Lukman, yang didampingi oleh wakilnya usai pembukaan LIPI Expo 2011, Endang Sukara, mengungkapkan, pada tahun 1980-1990, anggaran LIPI pernah di atas 1 persen dari APBN. Pada zaman mantan Menristek BJ Habibie, investasi di bidang keilmuan cukup signifikan. Banyak ilmuwan Indonesia yang disekolahkan ke luar negeri.
Namun, grafik itu kembali turun setelah era reformasi satu dasawarsa ke belakang ini. Namun, Lukman tidak buru-buru menyalahkan pemerintah. Menurutnya, perhatian pemerintah tersedot kepada masalah- masalah jangka pendek. Misalnya saja, Pemerintah SBY-JK (2004-2009) dihadapkan pada problem HAM, keutuhan NKRI, dan lain-lain.
"Dalam keadaan begitu iptek terkalahkan," cetus dia.
Peraih gelar PhD dari Universitas Tokyo tahun 1994 ini mengungkapkan, negara-negara lain lebih maju dalam hal anggaran penelitian. Ia menyebut Korea Selatan sebagai contoh. Di sana, pemerintah setempat mengikrarkan 4 persen PDB untuk riset. Korsel menyebut dirinya sebagai negara 747: 7 besar, dananya 4 persen, dan dalam waktu 7 tahun.
"Dia (korsel) adalah negara yang paling eksplisit di dalam kebijakan riset, dan Korea Selatan itu teman sejalan kita. Jadi pada waktu tahun 70-an, PDB per kapita dan seluruh ukurannya sama. Sekarang sangat berbeda kita dari negara lain," terang Lukman.
Lebih menjanjikannya kegiatan penelitian di luar negeri secara materi membuat para peneliti Indonesia tergoda. Banyak dari mereka yang akhirnya meninggalkan tanah air dan berkarir di lembaga penelitian di luar negeri. Lukman mengaku tidak bisa mencegah keinginan para peneliti itu.
"Bagaimana bisa menahan ya? Saya punya peneliti, 'Pak saya mau ke Singapura?' 'Berapa kamu dapat? 'Saya dapat bersih Rp 50 juta dengan segala fasilitas'. Nah, orang yang sudah 25 tahun bekerja, masa saya tahan?" kata Lukman.

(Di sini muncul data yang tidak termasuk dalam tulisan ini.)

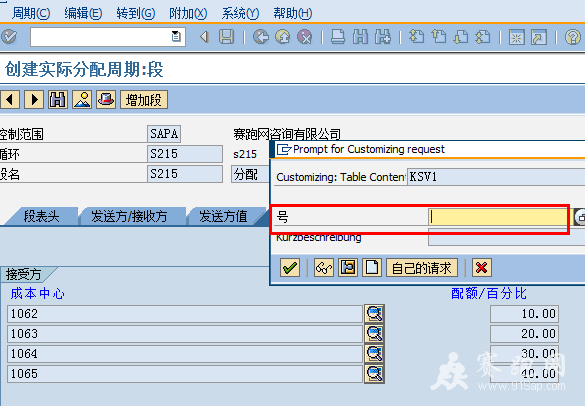The width and height of the screenshot is (585, 406).
Task: Click the red X cancel icon in dialog
Action: click(482, 268)
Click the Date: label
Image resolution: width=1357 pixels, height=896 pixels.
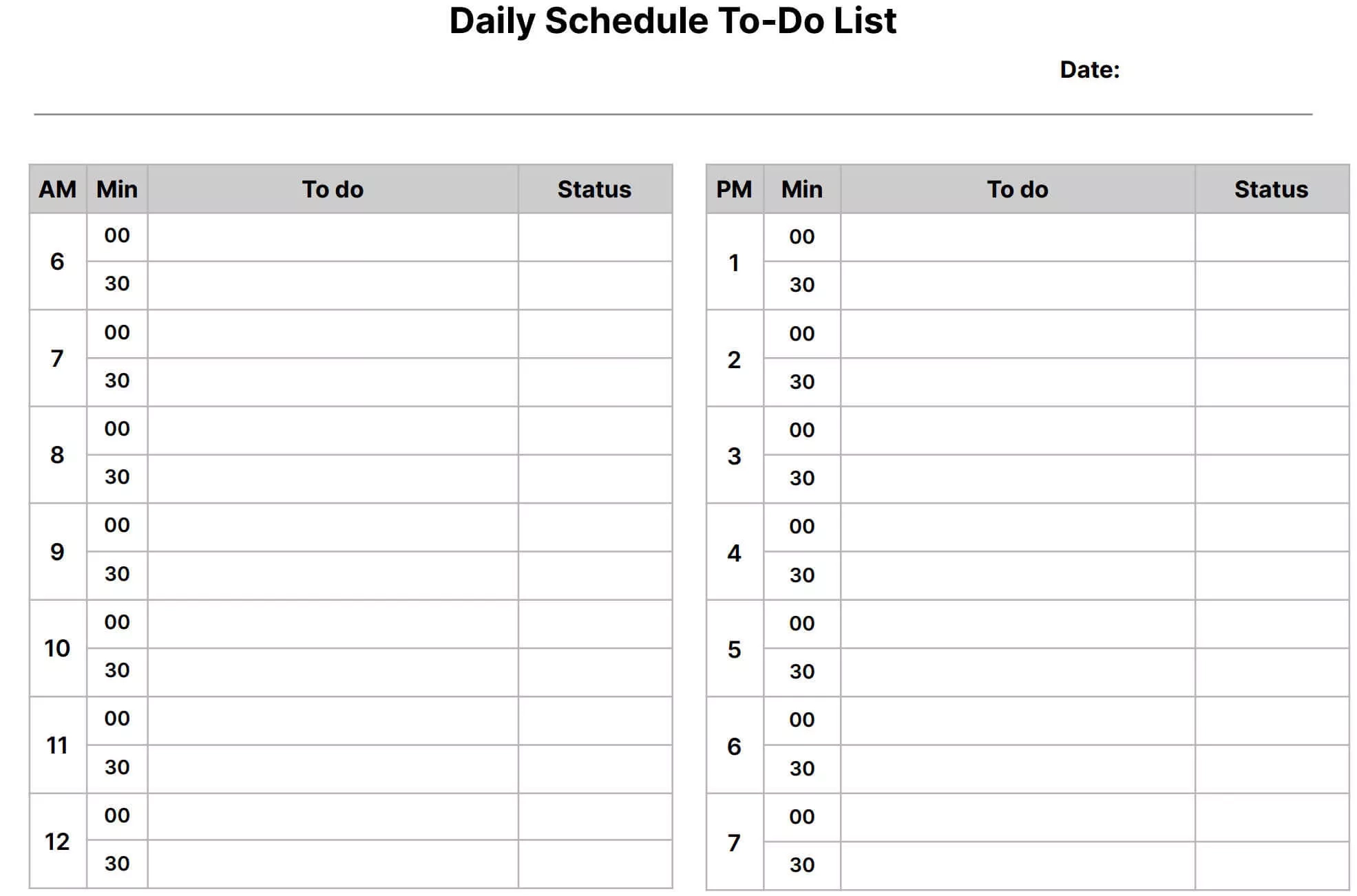click(x=1089, y=70)
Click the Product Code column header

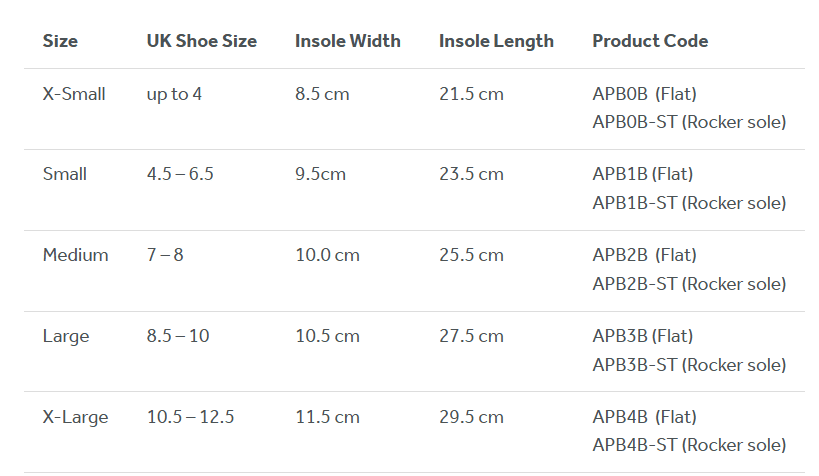649,41
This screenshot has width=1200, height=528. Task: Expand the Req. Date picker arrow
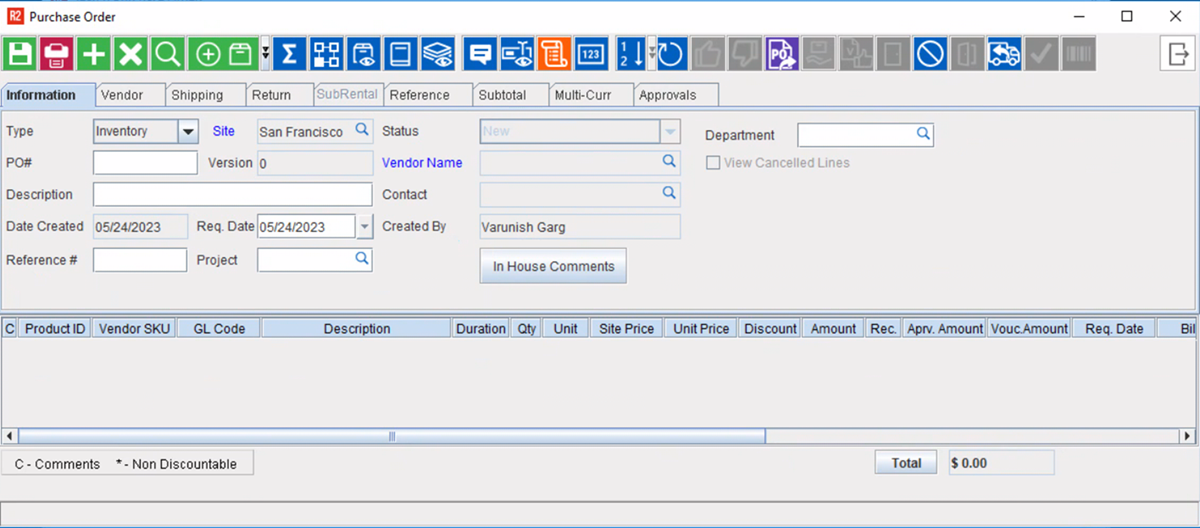pyautogui.click(x=364, y=227)
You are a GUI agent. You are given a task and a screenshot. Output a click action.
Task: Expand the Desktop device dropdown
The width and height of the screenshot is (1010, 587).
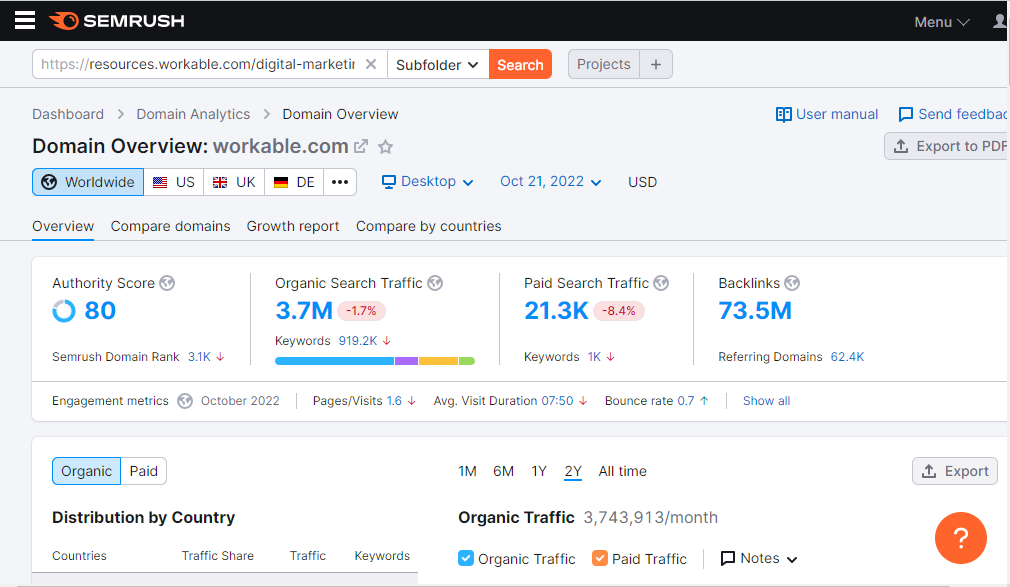pyautogui.click(x=428, y=182)
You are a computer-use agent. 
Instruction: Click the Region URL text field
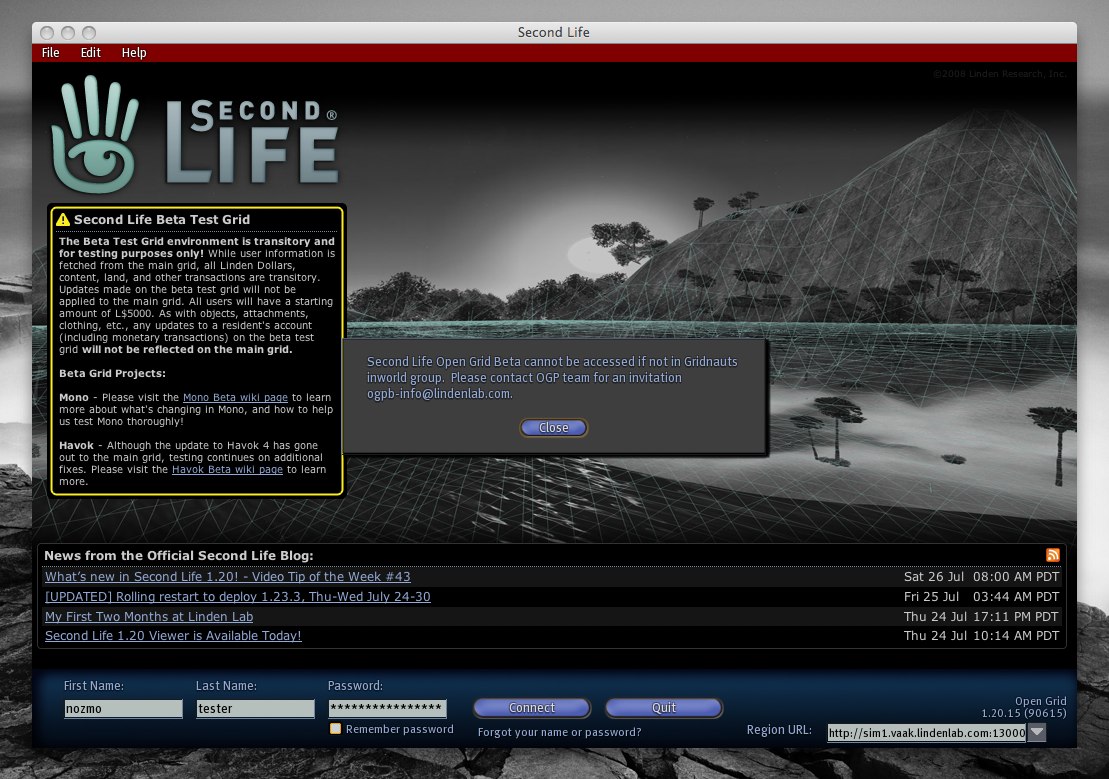926,732
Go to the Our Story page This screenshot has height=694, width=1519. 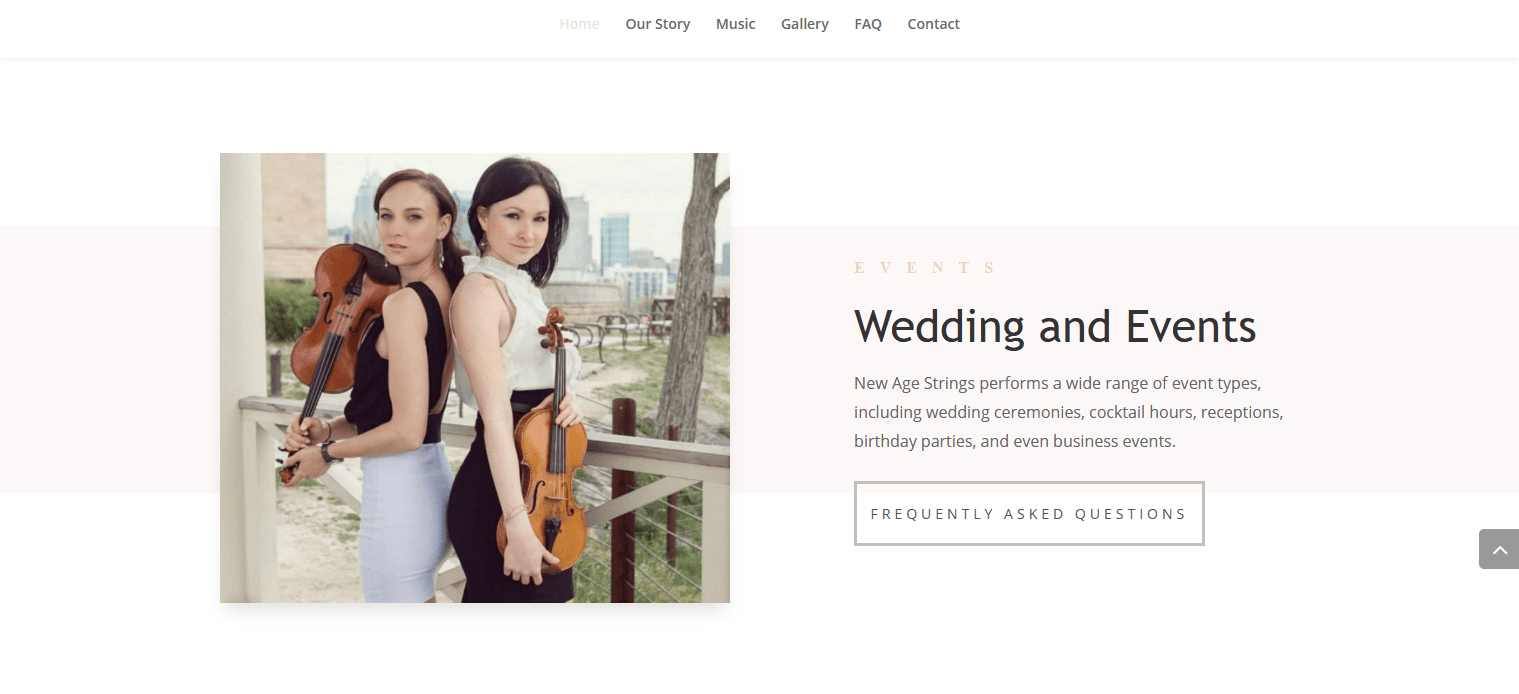[x=658, y=24]
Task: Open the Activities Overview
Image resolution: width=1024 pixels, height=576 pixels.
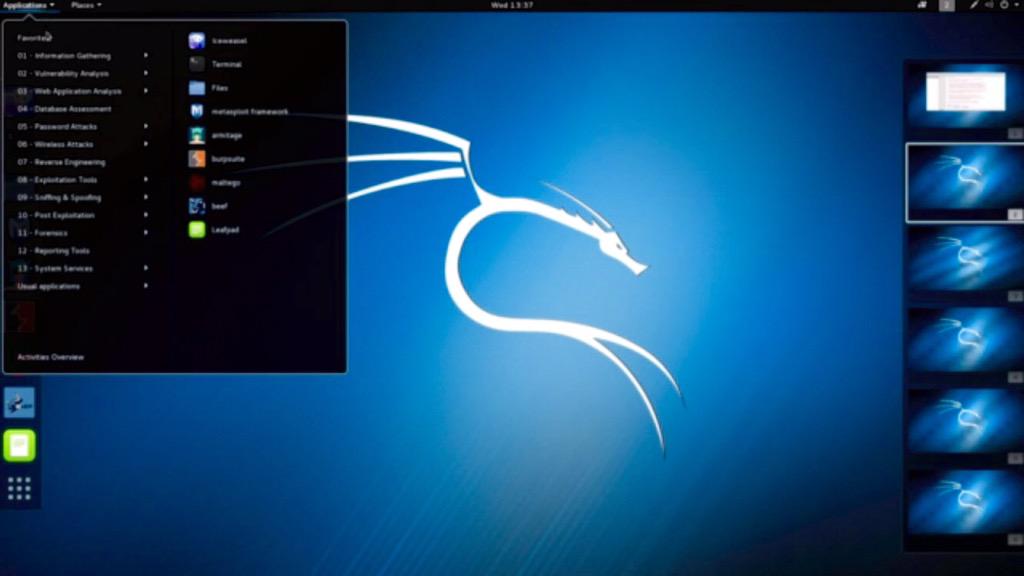Action: tap(48, 356)
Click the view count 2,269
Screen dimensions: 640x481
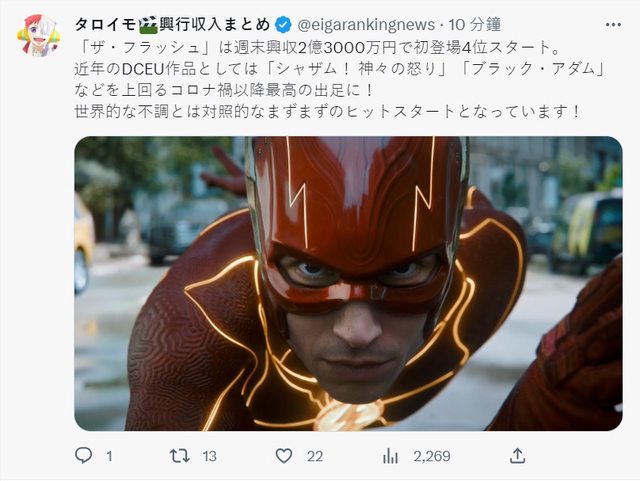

Terlebih, sambung dia, si peneliti sudah post doctoral yang telah bekerja di LIPI. Ia harus diberi kesempatan untuk berkarya di negara lain, supaya dapat mengembangkan dunia ilmu pengetahuan secara lebih baik. Sedih memang, tapi itulah kenyataan yang harus dihadapi.
"Jadi kita bermain-main di samping hati kita sedih kalau dilaporkan bahwa 30 persen lebih dari publikasi Malaysia itu (penulisnya) adalah orang-orang Indonesia. Kan, orang produktif saja di sana," ucapnya.
Kepada pemerintah sekarang, Lukman cuma bisa berharap agar dana penelitian ditambah. "Kita harapkan perhatian langsung mengenai perlunya percepatan riset, biaya riset di pusat-pusat riset kita," tutup Lukman.